Tuesday, October 16th, 2007

Search engines are difficult creatures. (In case you didn’t know, Steven tells me I’m “working” on the search engine for the site.) With minimal work, he’d like the algorithmic engine and database to intuit what we meant — even if it isn’t what we asked. The engine, however, lacks a critical feature that disambiguates statements. Consider the queries “batman” and “val kilmer.” What should a search engine for movies return? Should “batman” return the Val Kilmer actor entry? Should “val kilmer” return the Batman movie entry? Maybe it should just return the phrase “worst batman ever.”

What do you expect? I would expect a search for “batman” to return a list of the Batman movies. Likewise, I would expect a search for “val kilmer” to return his actor page as one of a very small set of results. These results are comparable to going to your movie friend and asking about Batman and Val Kilmer. I like using the phrase Batman to test our search engine. One day, it surprised me and pulled up an actor. No, it wasn’t Val Kilmer, or even Michael Keaton. It was an actor named Batman. I was ready to scream! It was probably around 1am when this was happening, and it most likely meant that my initial database dump had some sort of irregularity that I was picking up in the parsing. So I looked through the raw files. The files showed that Batman really was there. So who is this guy?

IMDB comes to my rescue — http://www.imdb.com/name/nm2533507/

Batman indeed appears in a movie. I have never heard of this movie, but Batman stars in it. What happened here? The engine lacks cultural knowledge! We know of Batman because of the movie (or more likely, the comic) not because of the actor. So should the engine bias the results towards the movie? Such a bias raises troubling questions. As someone who works with data, I think the actor batman is the more interesting result, but it might not agree with what people expect. Therefore, the engine will end up biased towards what most people expect. It’d be better if the search engine really was a baby that we could train just like a person; that way, it’d have the cultural knowledge to answer queries appropriately. (Of course, treating it like a baby raises ethical issues with telling a baby about certain unmentionable movies .)

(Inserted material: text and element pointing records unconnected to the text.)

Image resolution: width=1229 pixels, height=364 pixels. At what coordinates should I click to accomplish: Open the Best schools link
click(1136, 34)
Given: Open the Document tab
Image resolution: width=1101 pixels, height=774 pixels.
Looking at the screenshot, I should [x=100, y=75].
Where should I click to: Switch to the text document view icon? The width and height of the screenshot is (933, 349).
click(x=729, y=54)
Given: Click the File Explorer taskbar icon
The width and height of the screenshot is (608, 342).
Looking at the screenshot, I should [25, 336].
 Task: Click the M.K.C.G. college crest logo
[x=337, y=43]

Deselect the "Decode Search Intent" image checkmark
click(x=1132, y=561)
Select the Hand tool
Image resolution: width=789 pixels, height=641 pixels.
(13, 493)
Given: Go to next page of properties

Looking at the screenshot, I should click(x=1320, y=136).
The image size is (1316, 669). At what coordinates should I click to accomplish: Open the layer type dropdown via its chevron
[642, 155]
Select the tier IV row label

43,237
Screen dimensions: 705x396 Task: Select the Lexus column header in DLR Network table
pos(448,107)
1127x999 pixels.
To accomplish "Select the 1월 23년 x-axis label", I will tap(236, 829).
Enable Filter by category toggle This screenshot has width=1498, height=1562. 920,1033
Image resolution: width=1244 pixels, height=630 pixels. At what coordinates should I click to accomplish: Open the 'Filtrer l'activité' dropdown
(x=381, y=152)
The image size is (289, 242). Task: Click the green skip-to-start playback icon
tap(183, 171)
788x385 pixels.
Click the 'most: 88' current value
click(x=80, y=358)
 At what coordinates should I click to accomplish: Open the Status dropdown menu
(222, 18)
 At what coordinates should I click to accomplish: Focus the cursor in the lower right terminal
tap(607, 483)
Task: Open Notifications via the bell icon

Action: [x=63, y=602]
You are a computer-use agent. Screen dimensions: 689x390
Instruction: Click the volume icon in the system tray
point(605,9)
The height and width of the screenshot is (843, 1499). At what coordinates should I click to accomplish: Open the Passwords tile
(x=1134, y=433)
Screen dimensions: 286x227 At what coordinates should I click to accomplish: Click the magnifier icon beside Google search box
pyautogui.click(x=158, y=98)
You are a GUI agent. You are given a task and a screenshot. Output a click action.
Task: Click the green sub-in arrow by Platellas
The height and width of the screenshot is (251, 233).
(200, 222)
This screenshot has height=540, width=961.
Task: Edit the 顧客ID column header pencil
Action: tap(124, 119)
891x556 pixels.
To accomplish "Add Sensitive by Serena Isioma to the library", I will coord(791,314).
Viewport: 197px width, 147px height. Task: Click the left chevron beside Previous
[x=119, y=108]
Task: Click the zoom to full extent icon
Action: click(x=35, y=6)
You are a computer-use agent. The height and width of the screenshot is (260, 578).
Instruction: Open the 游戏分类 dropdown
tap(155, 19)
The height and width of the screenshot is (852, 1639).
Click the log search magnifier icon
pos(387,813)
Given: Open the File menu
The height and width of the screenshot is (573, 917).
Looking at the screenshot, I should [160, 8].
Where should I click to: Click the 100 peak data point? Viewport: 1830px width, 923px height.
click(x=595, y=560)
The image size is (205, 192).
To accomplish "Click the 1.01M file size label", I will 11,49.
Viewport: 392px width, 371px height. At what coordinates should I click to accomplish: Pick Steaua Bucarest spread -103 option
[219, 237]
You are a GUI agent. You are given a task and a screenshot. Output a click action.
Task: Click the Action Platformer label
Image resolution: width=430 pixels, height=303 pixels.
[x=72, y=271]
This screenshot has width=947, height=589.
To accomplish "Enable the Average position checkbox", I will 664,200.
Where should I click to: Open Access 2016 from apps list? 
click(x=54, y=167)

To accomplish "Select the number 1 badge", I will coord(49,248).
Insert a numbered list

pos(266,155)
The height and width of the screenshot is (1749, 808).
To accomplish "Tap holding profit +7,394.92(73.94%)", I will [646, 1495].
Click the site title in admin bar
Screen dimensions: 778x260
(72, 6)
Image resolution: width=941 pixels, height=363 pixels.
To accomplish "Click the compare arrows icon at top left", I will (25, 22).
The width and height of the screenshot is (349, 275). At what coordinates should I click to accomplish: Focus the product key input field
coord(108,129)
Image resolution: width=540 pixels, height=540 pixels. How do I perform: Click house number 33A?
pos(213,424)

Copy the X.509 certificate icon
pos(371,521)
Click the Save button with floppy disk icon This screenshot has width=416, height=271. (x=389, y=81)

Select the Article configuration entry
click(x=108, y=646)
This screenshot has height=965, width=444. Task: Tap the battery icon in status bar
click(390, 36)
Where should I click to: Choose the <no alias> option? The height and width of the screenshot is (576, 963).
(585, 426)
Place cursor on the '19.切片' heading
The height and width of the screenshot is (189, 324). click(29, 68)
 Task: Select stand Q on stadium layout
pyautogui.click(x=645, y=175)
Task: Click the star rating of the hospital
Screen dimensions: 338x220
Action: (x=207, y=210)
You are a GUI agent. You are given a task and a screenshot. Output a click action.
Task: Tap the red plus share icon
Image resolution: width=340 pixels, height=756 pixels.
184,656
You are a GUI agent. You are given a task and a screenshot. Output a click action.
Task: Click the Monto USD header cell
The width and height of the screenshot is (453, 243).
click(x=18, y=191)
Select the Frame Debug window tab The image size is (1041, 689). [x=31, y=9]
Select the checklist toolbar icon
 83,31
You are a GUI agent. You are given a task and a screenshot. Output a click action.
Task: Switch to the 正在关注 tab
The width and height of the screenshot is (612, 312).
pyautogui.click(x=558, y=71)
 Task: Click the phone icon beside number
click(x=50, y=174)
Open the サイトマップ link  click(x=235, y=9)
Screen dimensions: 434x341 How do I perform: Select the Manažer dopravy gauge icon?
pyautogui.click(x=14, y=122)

I get distracted by code, and we have a new idea

Sunday, October 14th, 2007

I was actually going to write this yesterday, but I somehow ended up coding instead of blogging. This happens a lot, and not just with this project. Most of the time, I procrastinate by coding. It’s awesome because I get a lot accomplished this way, but also not so great because (as you might expect if you’ve read Josh’s previous post) I am falling behind in full-time recruiting and classes. Not that I should worry about recruiting, though - this would be an awesome company to work for. Classes, however, I’m not sure. I only have 11 units right now, and that’s including two tennis classes.

I think this past week has been somewhat of a revitalization of the project. Chris, Steven, and I came up with an interesting twist on what we’re doing on Sunday (a week ago). Over the several meetings we’ve had this week, the idea has been polished and refined, even in details of implementation and launch strategy. It’s defined pretty well now, and I think it really is a much better reflection of our vision than our original design. I can’t talk too much about it, but I can tell you that it requires a pretty significant revamp of the site’s design and a compressed timeline for some of the modules. Nonetheless, the whole team is (I think) really excited about this new development, and we’re working hard to bring it public.